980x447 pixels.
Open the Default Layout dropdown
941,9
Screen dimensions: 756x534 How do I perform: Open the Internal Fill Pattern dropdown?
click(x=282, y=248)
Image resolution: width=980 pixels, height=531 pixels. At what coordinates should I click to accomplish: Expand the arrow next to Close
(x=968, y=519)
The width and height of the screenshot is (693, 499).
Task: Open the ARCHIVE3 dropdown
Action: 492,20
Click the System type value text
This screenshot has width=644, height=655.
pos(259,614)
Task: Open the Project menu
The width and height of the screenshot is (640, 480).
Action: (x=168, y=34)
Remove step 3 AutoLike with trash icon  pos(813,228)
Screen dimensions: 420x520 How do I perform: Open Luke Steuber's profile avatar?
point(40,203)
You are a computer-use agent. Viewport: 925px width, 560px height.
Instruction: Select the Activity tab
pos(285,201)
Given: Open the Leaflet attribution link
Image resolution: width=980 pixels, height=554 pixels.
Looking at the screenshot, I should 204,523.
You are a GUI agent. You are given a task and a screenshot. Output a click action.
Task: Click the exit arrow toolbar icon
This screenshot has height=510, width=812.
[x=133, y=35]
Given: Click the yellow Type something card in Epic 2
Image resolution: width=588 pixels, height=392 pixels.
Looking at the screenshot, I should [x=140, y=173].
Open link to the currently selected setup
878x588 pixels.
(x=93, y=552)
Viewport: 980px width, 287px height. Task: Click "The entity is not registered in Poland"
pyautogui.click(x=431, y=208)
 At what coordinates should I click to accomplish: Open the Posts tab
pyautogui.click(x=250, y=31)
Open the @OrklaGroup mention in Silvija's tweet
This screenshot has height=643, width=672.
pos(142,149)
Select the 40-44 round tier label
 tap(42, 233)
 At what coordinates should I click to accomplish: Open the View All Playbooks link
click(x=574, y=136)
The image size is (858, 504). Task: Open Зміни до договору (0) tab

━━━━━━━━━━━━━━━━━━━━

Task description: Output an exact copy of the listing.

Result:
980x447 pixels.
Open the Default Layout dropdown
941,9
Screen dimensions: 756x534 How do I perform: Open the Internal Fill Pattern dropdown?
click(x=282, y=248)
Image resolution: width=980 pixels, height=531 pixels. At what coordinates should I click to accomplish: Expand the arrow next to Close
(x=968, y=519)
The width and height of the screenshot is (693, 499).
Task: Open the ARCHIVE3 dropdown
Action: 492,20
Click the System type value text
This screenshot has width=644, height=655.
pos(259,614)
Task: Open the Project menu
The width and height of the screenshot is (640, 480).
Action: (x=168, y=34)
Remove step 3 AutoLike with trash icon  pos(813,228)
Screen dimensions: 420x520 How do I perform: Open Luke Steuber's profile avatar?
point(40,203)
You are a computer-use agent. Viewport: 925px width, 560px height.
Instruction: Select the Activity tab
pos(285,201)
Given: Open the Leaflet attribution link
Image resolution: width=980 pixels, height=554 pixels.
Looking at the screenshot, I should 204,523.
You are a GUI agent. You are given a task and a screenshot. Output a click action.
Task: Click the exit arrow toolbar icon
This screenshot has height=510, width=812.
[x=133, y=35]
Given: Click the yellow Type something card in Epic 2
Image resolution: width=588 pixels, height=392 pixels.
Looking at the screenshot, I should [x=140, y=173].
Open link to the currently selected setup
878x588 pixels.
(x=93, y=552)
Viewport: 980px width, 287px height. Task: Click "The entity is not registered in Poland"
pyautogui.click(x=431, y=208)
 At what coordinates should I click to accomplish: Open the Posts tab
pyautogui.click(x=250, y=31)
Open the @OrklaGroup mention in Silvija's tweet
This screenshot has height=643, width=672.
pos(142,149)
Select the 40-44 round tier label
 tap(42, 233)
 At what coordinates should I click to accomplish: Open the View All Playbooks link
click(x=574, y=136)
The image size is (858, 504). Task: Open Зміни до договору (0) tab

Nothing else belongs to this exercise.